──────── SOURCE DATA ────────

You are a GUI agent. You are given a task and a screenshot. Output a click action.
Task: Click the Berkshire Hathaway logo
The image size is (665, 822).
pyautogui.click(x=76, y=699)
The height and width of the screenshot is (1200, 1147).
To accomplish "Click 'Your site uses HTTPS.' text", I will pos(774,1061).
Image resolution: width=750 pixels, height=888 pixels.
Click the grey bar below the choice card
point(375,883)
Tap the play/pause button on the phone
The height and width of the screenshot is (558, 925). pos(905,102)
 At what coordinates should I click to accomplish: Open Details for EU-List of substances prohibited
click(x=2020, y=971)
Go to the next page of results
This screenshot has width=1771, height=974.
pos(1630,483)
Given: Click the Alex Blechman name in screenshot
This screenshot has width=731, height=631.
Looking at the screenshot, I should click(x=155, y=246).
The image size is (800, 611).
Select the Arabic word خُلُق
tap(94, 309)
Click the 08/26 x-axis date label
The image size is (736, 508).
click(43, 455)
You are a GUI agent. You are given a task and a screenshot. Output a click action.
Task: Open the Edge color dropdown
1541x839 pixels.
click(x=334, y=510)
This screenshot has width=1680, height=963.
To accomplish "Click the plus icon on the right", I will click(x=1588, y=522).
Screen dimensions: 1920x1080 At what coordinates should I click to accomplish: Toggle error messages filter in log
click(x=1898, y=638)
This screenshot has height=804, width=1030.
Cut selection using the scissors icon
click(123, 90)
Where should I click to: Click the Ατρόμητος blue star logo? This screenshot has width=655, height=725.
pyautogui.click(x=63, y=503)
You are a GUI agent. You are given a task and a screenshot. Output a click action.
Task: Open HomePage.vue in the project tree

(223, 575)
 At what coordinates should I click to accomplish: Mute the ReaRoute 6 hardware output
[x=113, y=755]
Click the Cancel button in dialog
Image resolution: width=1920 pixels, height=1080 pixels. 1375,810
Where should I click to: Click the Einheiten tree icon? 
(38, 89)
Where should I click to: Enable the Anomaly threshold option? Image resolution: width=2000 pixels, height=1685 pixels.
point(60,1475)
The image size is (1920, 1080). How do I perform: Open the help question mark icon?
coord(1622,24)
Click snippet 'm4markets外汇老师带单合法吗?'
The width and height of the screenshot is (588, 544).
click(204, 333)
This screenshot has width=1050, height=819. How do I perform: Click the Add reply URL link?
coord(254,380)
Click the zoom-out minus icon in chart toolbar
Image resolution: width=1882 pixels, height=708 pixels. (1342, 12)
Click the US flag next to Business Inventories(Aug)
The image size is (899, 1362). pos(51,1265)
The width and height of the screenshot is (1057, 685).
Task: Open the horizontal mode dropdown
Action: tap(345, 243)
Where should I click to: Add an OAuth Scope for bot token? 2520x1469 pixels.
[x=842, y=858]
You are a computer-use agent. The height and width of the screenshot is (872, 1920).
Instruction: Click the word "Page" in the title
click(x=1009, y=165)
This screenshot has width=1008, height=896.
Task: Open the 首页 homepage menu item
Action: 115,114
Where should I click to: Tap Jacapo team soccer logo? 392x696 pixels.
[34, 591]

────────

**WHAT TO DO**: Retype the entries word for word, starting at the very first line and ending at the line that contains "The height and width of the screenshot is (558, 925).".

**SOLUTION TO THE EXERCISE**:
You are a GUI agent. You are given a task and a screenshot. Output a click action.
Task: Click the Berkshire Hathaway logo
The image size is (665, 822).
pyautogui.click(x=76, y=699)
The height and width of the screenshot is (1200, 1147).
To accomplish "Click 'Your site uses HTTPS.' text", I will pos(774,1061).
Image resolution: width=750 pixels, height=888 pixels.
Click the grey bar below the choice card
point(375,883)
Tap the play/pause button on the phone
The height and width of the screenshot is (558, 925). pos(905,102)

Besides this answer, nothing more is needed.